**TASKS AND EXERCISES**:
1. In the text on Nevada's Ballot Question 3, what share of the vote did the measure get when it passed in 2022?
2. Continue the text on Nevada's nonpartisan primary measure from the point where it stops.

**TEXT SHOWN**:
---------------

Nonpartisan voters make up the largest voting bloc in Nevada, yet they cannot participate in the primary election process. A ballot initiative is trying to change that, and it only needs to go through one more hurdle to take effect in 2026.

Ballot Question 3 — the ranked choice ballot and nonpartisan primary measure that passed in 2022 with close to 53 percent of the votes — would allow all voters to participate in the primary process, regardless of party, with the top five candidates moving on to the general election, no matter their political affiliation.

Nonpartisans made up about 32 percent of active registered voters in October, replacing Democrats as the largest voting bloc. Another 7 percent of Nevada voters are registered with a third or minor party, bringing the total of those often unable to participate in a primary to nearly 40 percent, according to the secretary of state’s office.

“It is incredibly frustrating to be a nonpartisan and not have a voice,” said Ash Mirchandani, a registered nonpartisan and a Las Vegas resident who founded the Coalition of Independent Nevadans, an organization formed to provide a neutral platform for the rising number of nonpartisan voters and encourage candidates to appeal to the more moderate voter.

‘Lesser of two evils’

The ballot initiative aims to not only allow all voters to participate in the primary process but to encourage candidates to appeal to the more moderate voter throughout the election cycle.

“More and more people are feeling like they’re being forced to vote between the lesser of two evils. People feel disenfranchised,” said Mike Draper, director of communications for Nevada Voters First, the PAC behind the initiative.

Draper said candidates are incentivized to play to their political base — either the far right or the far left — rather than to play to the majority of voters. The country is seeing more division and less compromise, and the current election system has become monopolized by party power, he said.

“This is an opportunity for us to begin to restore that power to the people,” Draper said.

Nevada Voters First has seen a lot of outside support. In one 2022 fundraising quarter, it received more donations than any candidate who was running for office. At the end of 2022, the PAC raised almost $3.5 million from October through December and had nearly $22.3 million on hand, it reported to the secretary of state’s office.

---------------

**GIVEN MATERIAL**:
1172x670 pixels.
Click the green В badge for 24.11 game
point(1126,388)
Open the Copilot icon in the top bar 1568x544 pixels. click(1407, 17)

---------------

**THE ANSWERS**:
1. Close to 53 percent.

2.
Final Five Fund, a PAC supporting the implementation of nonpartisan primaries and ranked choice voting measures across the country, donated nearly $2 million to the cause, but some local groups also have shown their support. Station Casinos, for instance, donated $50,000 in October 2022.

Confusion and suppression?

Those who are against the initiative — including some progressive coalitions and both of the major parties — argue that it would be too confusing for voters and could result in voter disenfranchisement.

In addition to instituting a nonpartisan primary where Democrat, Republican and other candidates all appear in one primary, the measure also calls for a ranked choice ballot system. In the general election, the top five candidates who made it through the primary would be listed, and voters would rank them from favorite to least favorite.

If one candidate earned more than 50 percent of the general election votes, that candidate would win. If not, the candidate with the least number of first-choice votes is eliminated, and that candidate’s votes would get distributed to the second-choice candidates. The ballots then would be adjusted and the votes would again be tabulated, until one candidate gets 50 percent and is declared the winner.

The ballot measure would not apply to presidential elections. Instead, it would affect Nevada’s U.S. Senate and other congressional races, as well as governor and other statewide races.

Nevada State Democratic Party Chairwoman Daniele Monroe-Moreno said not only would it be confusing, but that confusion would result in an increased number of ballots getting rejected and in some ways suppress voter turnout in communities of color.

“Voters are smart, voters can adapt, but we’ve also given voters a lot to adapt to,” she said, such as the automatic voter registration system and the expansion of mail-in ballots in 2021.

Ranked choice voting is used in multiple cities and some states around the country, such as Alaska and Maine. Some studies where ranked choice has been implemented have shown that voters who were white and more affluent turned out at a higher rate and were more likely to use the opportunity to rank candidates.

With Nevada’s same-day voter registration, nonpartisan voters could show up to a primary election and change to a major party in order to participate in the primary, Monroe-Moreno said.

The assemblywoman said it is incumbent on candidates to make sure voters do not feel disenfranchised and to get to know the constituents they will represent, and she disagrees with the idea that the current system forces candidates to appeal either to the far left or the far right.

“I do speak to my Democratic voters. But I also communicate with my nonpartisan voters and Republican voters because as an elected official, I represent everyone. And I can’t do that job without communicating with everyone,” Monroe-Moreno said.

She said Democrats have focused on making voting more accessible and more convenient in the state. She does not believe an initiative like this is necessary for Nevada.

“I think implementing the ranked choice voting in Nevada now would only take us backwards,” Monroe-Moreno said.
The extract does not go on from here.